Data supplied:
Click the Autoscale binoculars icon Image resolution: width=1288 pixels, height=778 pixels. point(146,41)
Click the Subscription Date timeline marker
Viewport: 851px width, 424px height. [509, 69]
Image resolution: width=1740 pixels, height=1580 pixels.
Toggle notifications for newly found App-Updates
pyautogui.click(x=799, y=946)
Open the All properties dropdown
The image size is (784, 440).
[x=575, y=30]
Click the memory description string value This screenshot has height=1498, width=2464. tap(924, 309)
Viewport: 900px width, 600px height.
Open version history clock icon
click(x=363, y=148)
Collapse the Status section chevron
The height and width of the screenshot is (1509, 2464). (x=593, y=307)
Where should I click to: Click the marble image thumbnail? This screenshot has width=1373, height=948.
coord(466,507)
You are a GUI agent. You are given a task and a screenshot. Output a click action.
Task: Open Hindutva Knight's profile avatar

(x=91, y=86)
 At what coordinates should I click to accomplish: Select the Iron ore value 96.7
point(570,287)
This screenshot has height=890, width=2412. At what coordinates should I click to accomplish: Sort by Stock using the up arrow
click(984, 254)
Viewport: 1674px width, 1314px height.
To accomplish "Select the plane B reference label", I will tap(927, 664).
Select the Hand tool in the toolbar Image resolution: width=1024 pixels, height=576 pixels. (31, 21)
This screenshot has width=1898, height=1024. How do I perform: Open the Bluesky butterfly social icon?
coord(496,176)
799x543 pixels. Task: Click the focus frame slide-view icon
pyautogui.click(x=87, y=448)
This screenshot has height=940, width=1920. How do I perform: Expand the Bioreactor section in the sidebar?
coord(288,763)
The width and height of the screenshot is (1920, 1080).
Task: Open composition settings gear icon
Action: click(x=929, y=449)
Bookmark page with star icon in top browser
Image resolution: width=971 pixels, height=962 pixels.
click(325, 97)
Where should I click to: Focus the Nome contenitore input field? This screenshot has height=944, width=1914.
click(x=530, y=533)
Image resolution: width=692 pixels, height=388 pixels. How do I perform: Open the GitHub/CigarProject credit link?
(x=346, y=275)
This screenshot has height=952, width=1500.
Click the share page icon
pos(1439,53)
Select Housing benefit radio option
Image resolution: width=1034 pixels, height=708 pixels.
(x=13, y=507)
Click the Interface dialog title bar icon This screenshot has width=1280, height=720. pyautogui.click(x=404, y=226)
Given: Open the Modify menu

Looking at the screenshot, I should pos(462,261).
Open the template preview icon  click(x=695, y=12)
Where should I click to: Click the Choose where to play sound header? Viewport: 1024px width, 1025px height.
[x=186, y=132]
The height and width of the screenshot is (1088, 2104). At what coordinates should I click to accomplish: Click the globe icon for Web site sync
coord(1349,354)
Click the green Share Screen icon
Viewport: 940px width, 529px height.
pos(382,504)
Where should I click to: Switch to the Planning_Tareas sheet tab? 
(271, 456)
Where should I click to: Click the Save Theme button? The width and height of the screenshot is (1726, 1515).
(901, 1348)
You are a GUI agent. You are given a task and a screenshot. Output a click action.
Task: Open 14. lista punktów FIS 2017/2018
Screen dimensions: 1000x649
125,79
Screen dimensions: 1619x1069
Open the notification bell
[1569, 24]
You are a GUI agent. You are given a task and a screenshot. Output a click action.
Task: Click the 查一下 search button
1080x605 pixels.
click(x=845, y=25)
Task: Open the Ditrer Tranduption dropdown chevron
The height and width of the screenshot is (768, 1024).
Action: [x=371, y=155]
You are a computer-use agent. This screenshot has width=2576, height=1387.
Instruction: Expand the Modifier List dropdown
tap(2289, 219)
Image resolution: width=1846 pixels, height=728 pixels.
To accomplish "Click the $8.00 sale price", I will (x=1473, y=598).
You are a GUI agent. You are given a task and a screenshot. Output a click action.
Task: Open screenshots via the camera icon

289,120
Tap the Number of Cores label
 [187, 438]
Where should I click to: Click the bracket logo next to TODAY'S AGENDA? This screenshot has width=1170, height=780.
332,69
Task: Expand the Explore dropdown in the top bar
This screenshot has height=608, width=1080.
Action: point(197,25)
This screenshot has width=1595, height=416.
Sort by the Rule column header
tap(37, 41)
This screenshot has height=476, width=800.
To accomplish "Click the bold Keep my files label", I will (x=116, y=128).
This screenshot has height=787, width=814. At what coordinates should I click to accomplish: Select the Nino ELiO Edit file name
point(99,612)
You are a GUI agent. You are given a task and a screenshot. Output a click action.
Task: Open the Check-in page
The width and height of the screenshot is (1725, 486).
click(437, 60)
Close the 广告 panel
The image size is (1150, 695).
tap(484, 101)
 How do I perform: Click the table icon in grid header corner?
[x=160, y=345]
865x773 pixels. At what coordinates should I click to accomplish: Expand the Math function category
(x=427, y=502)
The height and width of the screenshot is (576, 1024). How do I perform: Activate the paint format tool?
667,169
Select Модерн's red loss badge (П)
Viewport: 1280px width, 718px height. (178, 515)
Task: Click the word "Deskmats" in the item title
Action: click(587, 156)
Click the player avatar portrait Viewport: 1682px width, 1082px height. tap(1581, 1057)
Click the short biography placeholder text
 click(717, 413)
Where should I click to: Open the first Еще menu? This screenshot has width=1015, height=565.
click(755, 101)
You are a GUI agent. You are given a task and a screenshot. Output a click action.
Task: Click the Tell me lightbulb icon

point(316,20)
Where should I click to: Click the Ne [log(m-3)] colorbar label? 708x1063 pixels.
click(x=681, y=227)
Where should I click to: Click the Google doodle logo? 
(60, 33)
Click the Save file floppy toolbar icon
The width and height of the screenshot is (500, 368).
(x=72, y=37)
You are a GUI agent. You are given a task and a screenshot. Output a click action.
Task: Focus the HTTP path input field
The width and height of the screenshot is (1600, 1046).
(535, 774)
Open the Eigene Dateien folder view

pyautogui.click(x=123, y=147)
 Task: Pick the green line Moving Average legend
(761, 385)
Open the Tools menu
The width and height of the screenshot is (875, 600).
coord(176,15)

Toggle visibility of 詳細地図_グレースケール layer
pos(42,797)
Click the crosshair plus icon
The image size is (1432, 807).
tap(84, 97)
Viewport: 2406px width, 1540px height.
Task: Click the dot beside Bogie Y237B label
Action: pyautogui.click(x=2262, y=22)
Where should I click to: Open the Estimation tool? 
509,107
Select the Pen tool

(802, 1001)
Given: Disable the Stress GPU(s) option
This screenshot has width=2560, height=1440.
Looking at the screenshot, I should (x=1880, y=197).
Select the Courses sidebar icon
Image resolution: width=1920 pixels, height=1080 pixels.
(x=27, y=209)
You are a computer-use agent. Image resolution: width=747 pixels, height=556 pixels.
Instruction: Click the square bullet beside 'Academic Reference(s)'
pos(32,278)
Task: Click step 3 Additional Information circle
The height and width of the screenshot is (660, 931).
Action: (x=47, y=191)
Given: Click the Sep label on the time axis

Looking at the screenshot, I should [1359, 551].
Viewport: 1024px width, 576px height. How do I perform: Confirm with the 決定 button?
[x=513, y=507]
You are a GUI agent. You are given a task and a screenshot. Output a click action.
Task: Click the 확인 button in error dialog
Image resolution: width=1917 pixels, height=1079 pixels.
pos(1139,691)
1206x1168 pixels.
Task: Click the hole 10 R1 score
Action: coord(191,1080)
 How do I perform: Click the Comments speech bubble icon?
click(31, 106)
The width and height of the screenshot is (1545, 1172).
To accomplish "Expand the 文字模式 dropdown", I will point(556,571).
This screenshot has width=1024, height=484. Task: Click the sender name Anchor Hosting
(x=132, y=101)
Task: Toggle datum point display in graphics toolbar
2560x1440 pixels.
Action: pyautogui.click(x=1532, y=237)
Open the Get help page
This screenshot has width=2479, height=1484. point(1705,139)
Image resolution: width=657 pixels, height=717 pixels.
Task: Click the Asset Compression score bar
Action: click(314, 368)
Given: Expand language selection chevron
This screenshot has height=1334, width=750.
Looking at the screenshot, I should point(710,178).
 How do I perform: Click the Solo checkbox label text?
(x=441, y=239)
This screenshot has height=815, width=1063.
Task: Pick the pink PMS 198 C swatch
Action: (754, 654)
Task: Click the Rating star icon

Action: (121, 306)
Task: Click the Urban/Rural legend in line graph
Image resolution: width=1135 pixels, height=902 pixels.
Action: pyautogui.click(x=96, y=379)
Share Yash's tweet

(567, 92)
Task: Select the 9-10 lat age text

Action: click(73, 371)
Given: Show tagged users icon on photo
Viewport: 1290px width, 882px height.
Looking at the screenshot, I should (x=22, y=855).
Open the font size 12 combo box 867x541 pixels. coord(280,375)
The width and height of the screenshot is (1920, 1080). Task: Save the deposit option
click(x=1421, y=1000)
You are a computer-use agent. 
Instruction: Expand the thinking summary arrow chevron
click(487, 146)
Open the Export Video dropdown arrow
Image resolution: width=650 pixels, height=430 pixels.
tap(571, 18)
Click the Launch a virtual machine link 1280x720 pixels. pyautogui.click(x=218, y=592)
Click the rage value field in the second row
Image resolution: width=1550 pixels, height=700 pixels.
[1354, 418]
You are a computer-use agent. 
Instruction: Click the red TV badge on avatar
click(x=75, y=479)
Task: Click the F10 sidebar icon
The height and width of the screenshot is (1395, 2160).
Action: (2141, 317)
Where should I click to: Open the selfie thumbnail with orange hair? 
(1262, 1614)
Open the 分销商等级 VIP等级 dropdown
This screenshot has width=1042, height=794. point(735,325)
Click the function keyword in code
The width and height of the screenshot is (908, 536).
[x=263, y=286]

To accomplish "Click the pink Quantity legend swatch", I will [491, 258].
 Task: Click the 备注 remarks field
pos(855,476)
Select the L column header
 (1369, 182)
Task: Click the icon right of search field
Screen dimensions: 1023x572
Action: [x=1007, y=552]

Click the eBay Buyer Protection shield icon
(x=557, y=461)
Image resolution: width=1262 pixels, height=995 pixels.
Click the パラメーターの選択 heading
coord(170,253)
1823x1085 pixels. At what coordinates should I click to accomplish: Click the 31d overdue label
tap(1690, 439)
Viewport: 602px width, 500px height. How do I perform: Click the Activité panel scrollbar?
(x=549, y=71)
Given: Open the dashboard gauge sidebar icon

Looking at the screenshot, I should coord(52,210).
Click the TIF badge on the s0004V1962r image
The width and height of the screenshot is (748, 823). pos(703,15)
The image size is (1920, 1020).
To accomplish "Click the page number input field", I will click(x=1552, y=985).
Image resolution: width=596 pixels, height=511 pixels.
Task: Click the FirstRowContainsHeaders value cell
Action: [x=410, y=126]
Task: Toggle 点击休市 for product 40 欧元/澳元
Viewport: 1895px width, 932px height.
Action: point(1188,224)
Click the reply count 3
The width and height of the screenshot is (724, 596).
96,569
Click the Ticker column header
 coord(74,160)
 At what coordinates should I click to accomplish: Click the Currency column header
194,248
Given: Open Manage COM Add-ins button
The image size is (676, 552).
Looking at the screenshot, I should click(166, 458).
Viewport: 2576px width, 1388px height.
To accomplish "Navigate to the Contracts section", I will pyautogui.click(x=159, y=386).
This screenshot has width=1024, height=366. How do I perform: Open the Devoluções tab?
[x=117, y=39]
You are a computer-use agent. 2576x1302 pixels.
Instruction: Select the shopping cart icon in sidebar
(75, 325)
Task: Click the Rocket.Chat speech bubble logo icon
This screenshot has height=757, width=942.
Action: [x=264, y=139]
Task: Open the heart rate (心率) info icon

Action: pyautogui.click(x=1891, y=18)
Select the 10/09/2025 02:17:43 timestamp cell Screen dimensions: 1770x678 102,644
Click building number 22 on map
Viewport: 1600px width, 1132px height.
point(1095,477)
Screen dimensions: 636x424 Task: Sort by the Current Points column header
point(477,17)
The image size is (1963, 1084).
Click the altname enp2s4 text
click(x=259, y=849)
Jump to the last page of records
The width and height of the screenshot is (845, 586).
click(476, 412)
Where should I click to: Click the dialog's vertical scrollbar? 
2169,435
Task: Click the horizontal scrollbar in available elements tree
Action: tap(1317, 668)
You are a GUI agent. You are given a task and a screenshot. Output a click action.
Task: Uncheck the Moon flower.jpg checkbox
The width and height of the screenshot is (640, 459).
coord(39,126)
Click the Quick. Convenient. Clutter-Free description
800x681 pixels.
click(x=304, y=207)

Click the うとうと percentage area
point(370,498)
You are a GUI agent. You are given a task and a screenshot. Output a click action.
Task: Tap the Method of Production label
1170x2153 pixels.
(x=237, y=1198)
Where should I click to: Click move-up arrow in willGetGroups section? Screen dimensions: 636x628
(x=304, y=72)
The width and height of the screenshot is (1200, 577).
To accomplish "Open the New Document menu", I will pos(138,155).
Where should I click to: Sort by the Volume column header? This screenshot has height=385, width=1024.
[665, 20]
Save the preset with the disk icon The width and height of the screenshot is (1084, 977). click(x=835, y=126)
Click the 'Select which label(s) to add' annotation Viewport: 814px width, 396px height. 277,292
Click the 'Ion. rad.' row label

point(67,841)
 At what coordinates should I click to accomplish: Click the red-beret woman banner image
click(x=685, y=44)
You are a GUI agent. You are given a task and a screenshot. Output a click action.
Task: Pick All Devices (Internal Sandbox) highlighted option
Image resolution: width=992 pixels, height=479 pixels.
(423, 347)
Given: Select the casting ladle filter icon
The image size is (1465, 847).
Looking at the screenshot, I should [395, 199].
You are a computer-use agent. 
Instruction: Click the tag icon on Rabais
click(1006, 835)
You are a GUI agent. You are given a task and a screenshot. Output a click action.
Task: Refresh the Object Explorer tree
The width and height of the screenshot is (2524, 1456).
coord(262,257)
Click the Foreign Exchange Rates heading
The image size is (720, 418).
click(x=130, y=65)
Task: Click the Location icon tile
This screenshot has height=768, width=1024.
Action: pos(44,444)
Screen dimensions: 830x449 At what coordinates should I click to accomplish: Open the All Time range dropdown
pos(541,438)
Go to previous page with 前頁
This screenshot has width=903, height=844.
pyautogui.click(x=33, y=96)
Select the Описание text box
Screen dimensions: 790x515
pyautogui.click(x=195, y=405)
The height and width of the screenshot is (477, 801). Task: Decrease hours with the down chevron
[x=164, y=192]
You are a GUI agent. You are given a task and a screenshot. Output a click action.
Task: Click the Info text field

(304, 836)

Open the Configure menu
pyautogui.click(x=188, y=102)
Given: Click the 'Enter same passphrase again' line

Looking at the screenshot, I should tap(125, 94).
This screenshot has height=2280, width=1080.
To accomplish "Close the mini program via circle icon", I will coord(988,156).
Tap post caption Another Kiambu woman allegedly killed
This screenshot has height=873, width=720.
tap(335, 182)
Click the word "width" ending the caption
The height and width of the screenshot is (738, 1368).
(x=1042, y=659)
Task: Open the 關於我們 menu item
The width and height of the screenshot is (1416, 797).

Goal:
Please render the records above, from their first line through the line with "click(x=363, y=148)", as a numbered list, skipping any blank lines.

The completed task:
1. Click the Autoscale binoculars icon Image resolution: width=1288 pixels, height=778 pixels. point(146,41)
2. Click the Subscription Date timeline marker
3. Viewport: 851px width, 424px height. [509, 69]
4. Image resolution: width=1740 pixels, height=1580 pixels.
5. Toggle notifications for newly found App-Updates
6. pyautogui.click(x=799, y=946)
7. Open the All properties dropdown
8. The image size is (784, 440).
9. [x=575, y=30]
10. Click the memory description string value This screenshot has height=1498, width=2464. tap(924, 309)
11. Viewport: 900px width, 600px height.
12. Open version history clock icon
13. click(x=363, y=148)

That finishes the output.